Though some states have already signaled that they will distribute vaccines according to the ACIP’s final guidance, Azar noted that vaccine allotments for each state will continue to be on a per capita basis, rather than risk. He stressed that this was intended to keep things simple and consistent.

Apart from the question of who will get vaccinated, Pfizer is busy working out the question of how. The company has been conducting “dry runs” of vaccine delivery and rehearsing with vaccine distributors how to unpack, store, and handle the vaccine doses once they arrive. In first practices, distributors have shown some “initial hesitation,” Perna said, but they have grown more comfortable with the protocols and helped Pfizer refine training methods.

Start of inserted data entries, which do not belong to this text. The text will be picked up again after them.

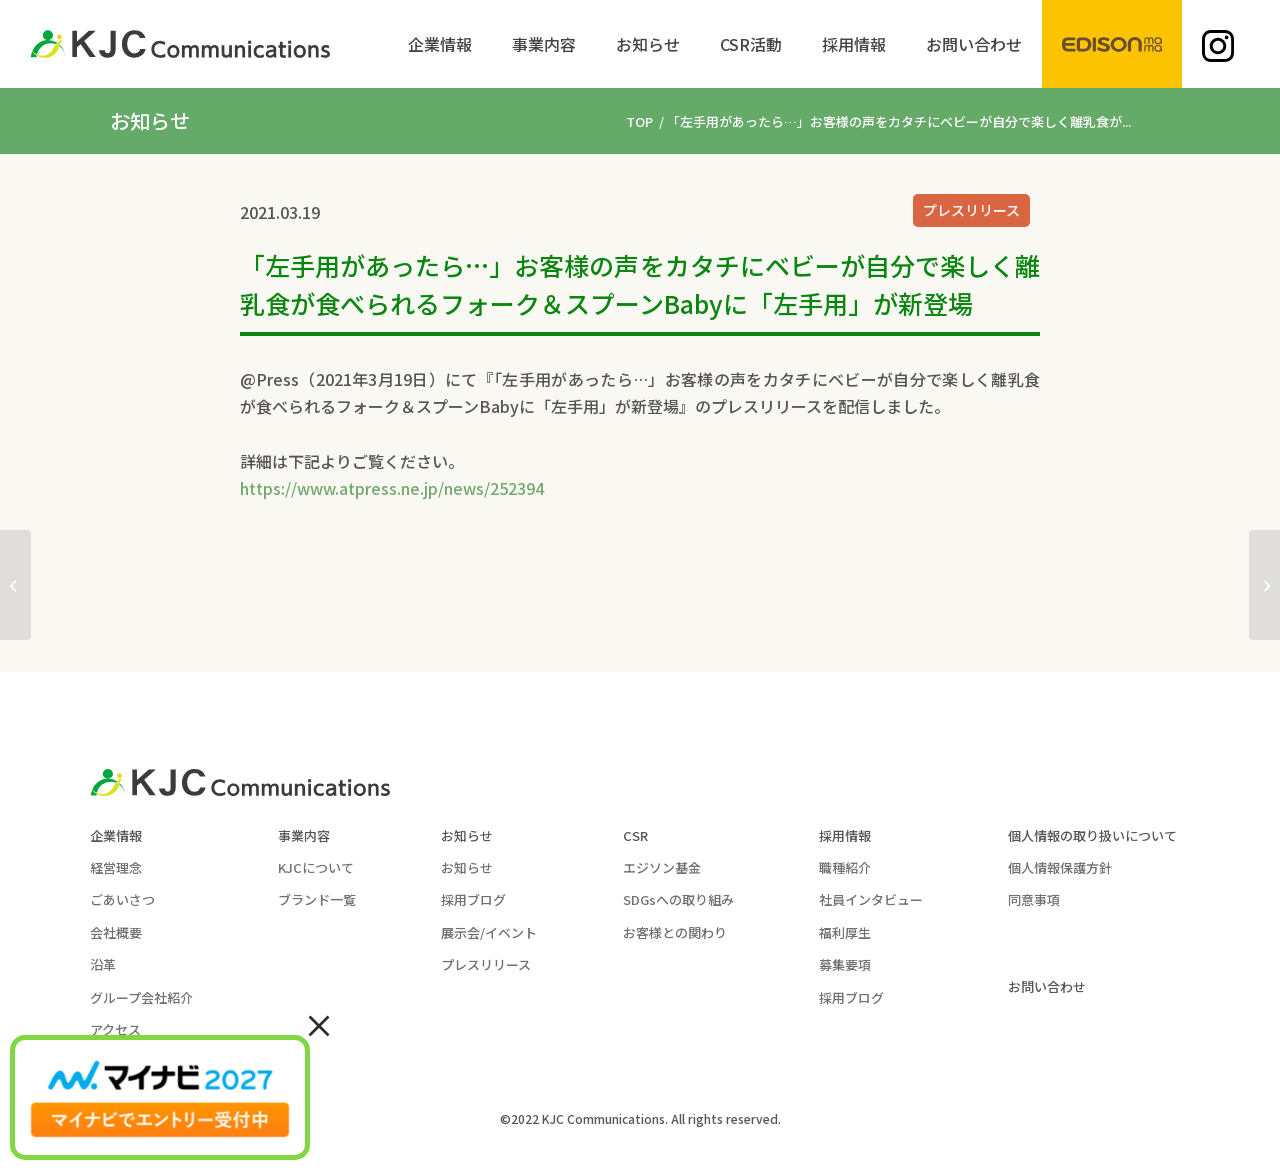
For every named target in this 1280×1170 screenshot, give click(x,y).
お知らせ (467, 835)
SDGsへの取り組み (678, 899)
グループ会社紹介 (141, 997)
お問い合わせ (1047, 986)
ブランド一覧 (317, 899)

The Pfizer/BioNTech vaccine’s distribution has been a point of concern given that it requires ultra-cold storage conditions of -70 degrees Celsius. But, Pfizer has worked to alleviate concern, emphasizing its cold-chain infrastructure already in place and its shipping containers that have GPS-enabled thermal sensors to track the location and temperature. Currently, the dry runs for vaccine distribution have not included the dry ice needed to maintain the extreme storage temperature during shipping. But, according to The Washington Post, Pfizer will begin test shipments that include dry ice in the coming weeks.